WHAT YOU NEED TO DO »
• a. In the reflection on giving, why does the writer say that even the "unpleasant" in the physical becomes a thing of beauty? Answer in one to three sentences.
• b. Copy the part of the reflection on giving that opens with the words containing "Yes, I could" and closes with "love to others.".

━━━ QUOTED TEXT ━━━

Yes, I could give someone a tract, I could give someone money, I could say a few words of encouragement. But what if the situation, whatever it may be, calls on me to give more than I typically would, more than I’m used to giving?
It also got me thinking about the sacrifices that active Christians have made for years, and continue to make, to give God’s love to others.
As I meditated further on this story, it dawned on me that the key is: If God asks something of us, He will give us the grace to do it with all our hearts. When we share sincere and unfeigned love and care for others, whether in an old folks’ home, a prison, an orphanage, a hovel in the slums, or just out on the streets, it can be a sacrifice if we see it in terms of the physical. However, when we focus on the spiritual and the eternal impact that the Lord’s unconditional love has, as it pours through us to those in need, we find ourselves compelled by His Spirit to be whatever reflection of Him He knows is needed. Even the “unpleasant” in the physical becomes a thing of beauty as we become a link in the Lord’s connection to those in desperate need of a “hug” from their Savior.
How much love do I have? Hardly any compared to that of Jesus, I’m positive! I think that the Lord understands our frame and what we have the love and faith for. He may stretch us beyond what we are comfortable with, but He also knows how much we’re capable of. If the Lord specifically puts us in an uncomfortable situation and makes it clear to us what we should do, then He’ll give us the love and the grace to follow Him.

━━━ DATA SUPPLIED ━━━

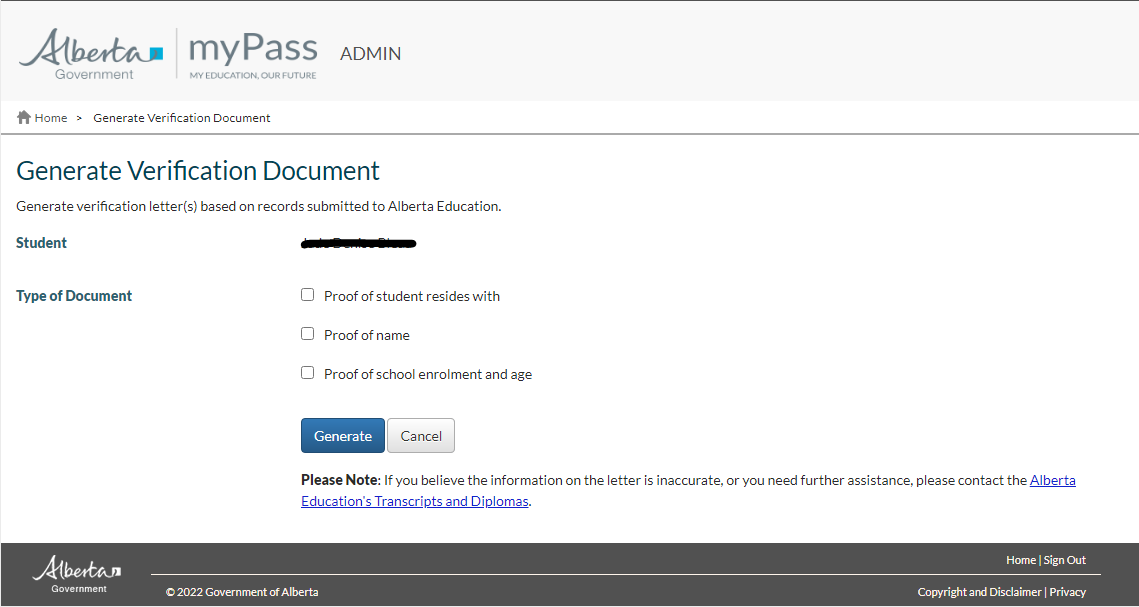Click the '© 2022 Government of Alberta' text
Viewport: 1139px width, 607px height.
pyautogui.click(x=242, y=591)
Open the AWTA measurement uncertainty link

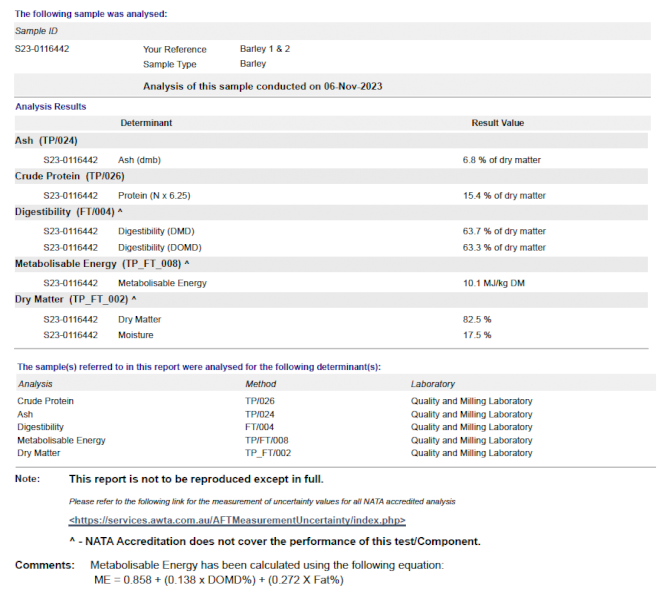pos(237,521)
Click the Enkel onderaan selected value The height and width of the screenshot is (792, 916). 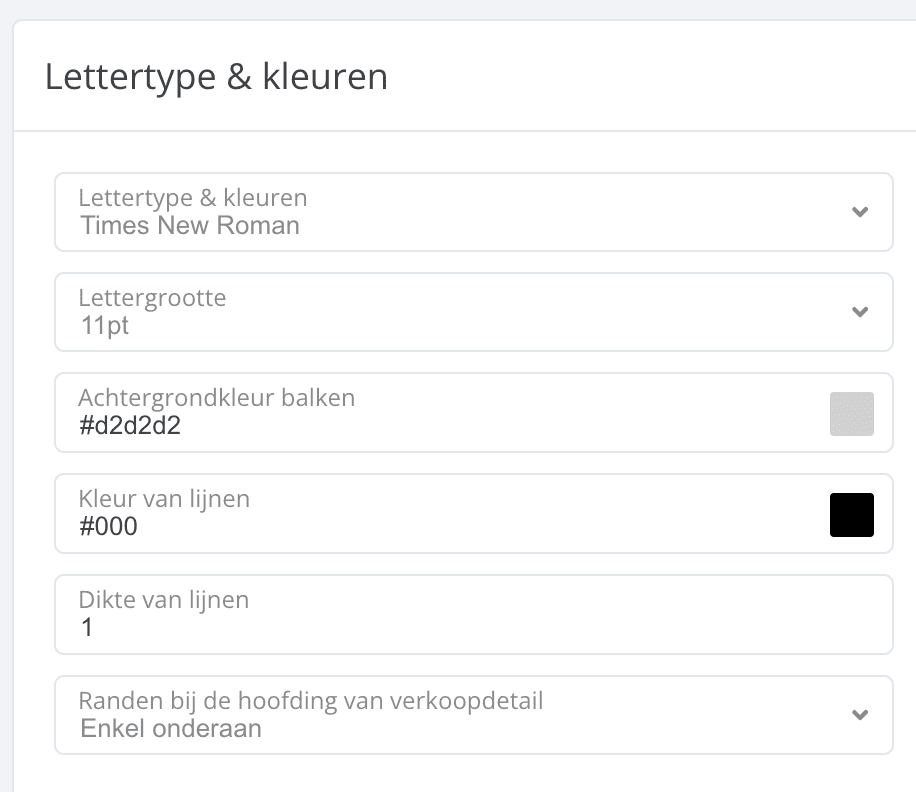pos(171,728)
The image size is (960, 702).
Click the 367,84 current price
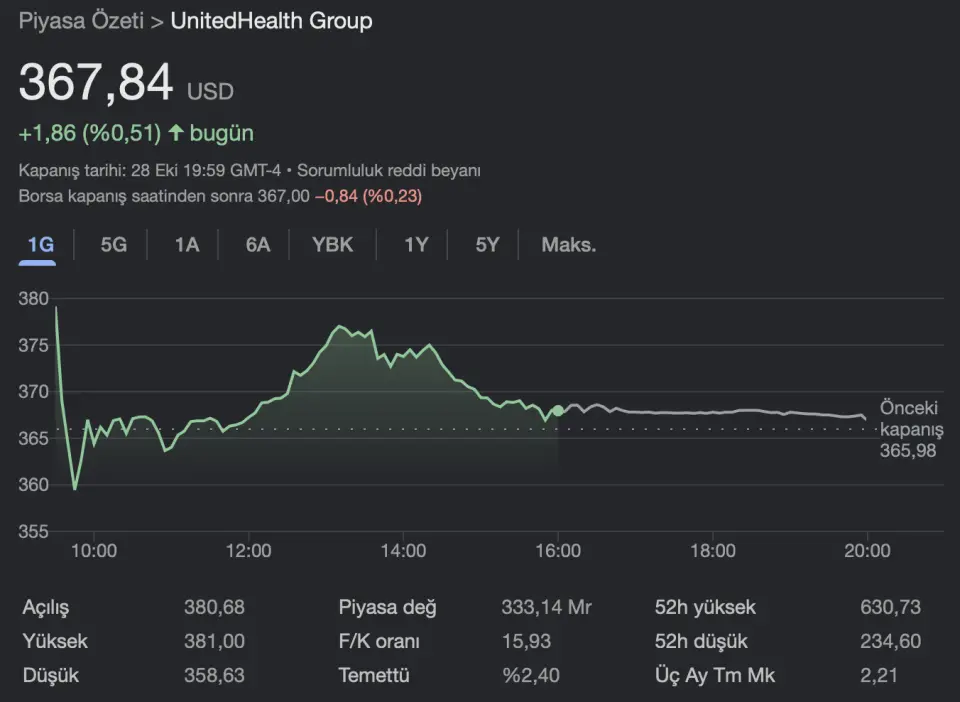coord(96,83)
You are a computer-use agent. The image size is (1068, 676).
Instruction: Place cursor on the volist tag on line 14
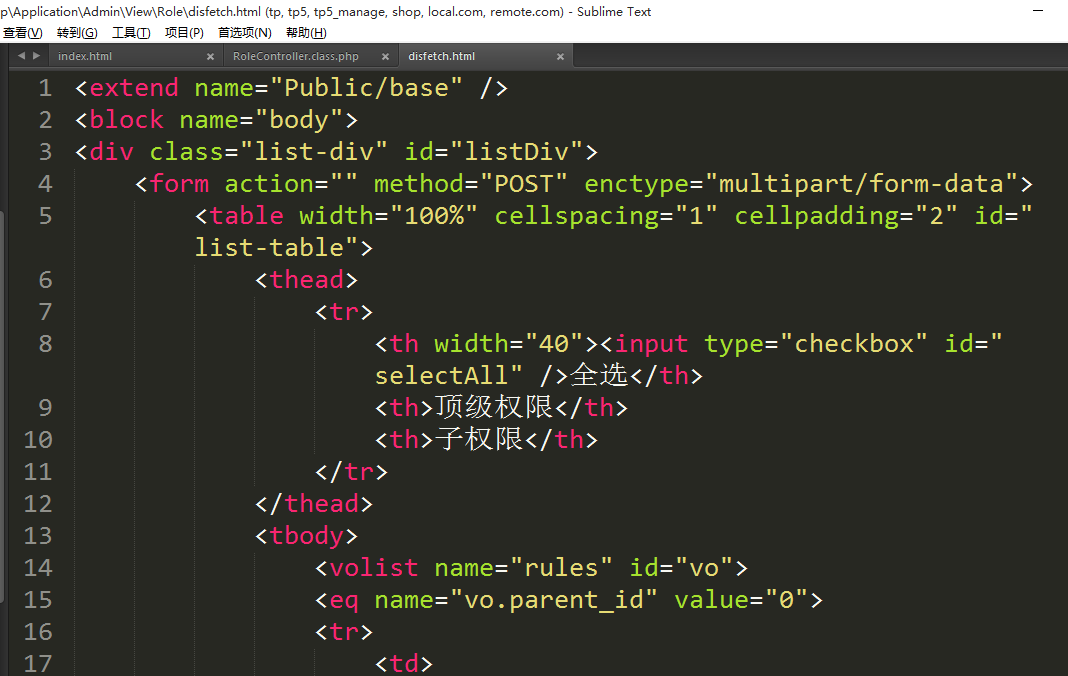[373, 568]
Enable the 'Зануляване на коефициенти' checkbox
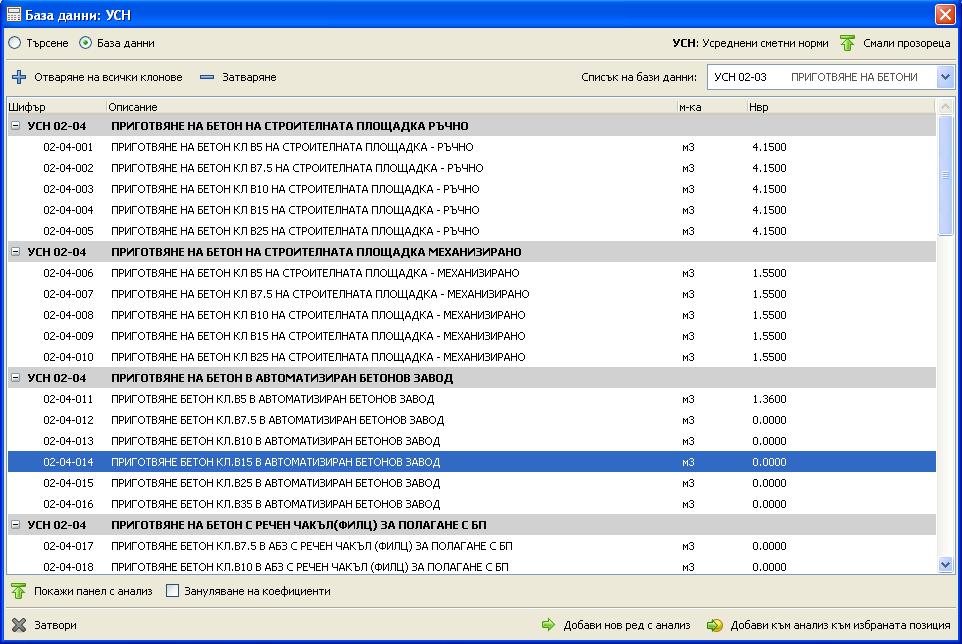Image resolution: width=962 pixels, height=644 pixels. click(172, 591)
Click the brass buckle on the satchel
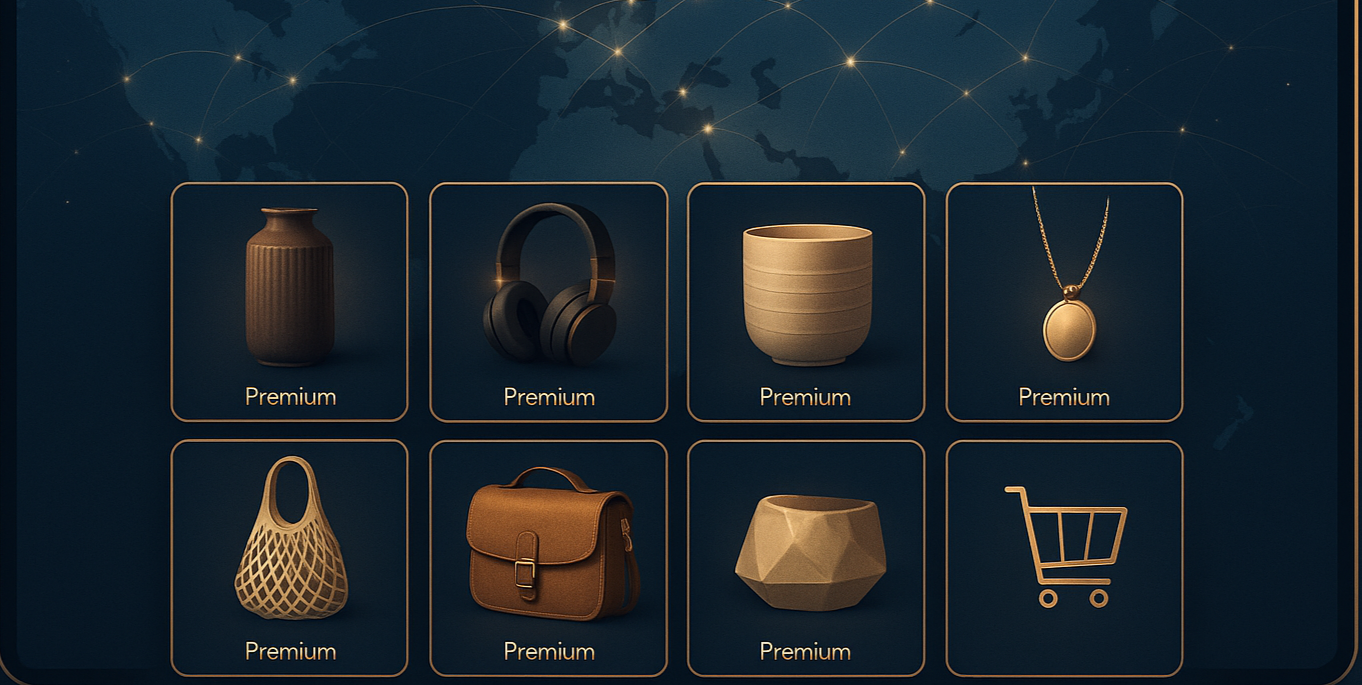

━━━

LIST OF SOLUTIONS »
• a. The writer says it becomes a thing of beauty because those who share love become a link in the Lord's connection to people in desperate need of a "hug" from their Savior. This happens when the focus is on the spiritual and the eternal impact of the Lord's unconditional love flowing through them.

• b.
Yes, I could give someone a tract, I could give someone money, I could say a few words of encouragement. But what if the situation, whatever it may be, calls on me to give more than I typically would, more than I’m used to giving?
It also got me thinking about the sacrifices that active Christians have made for years, and continue to make, to give God’s love to others.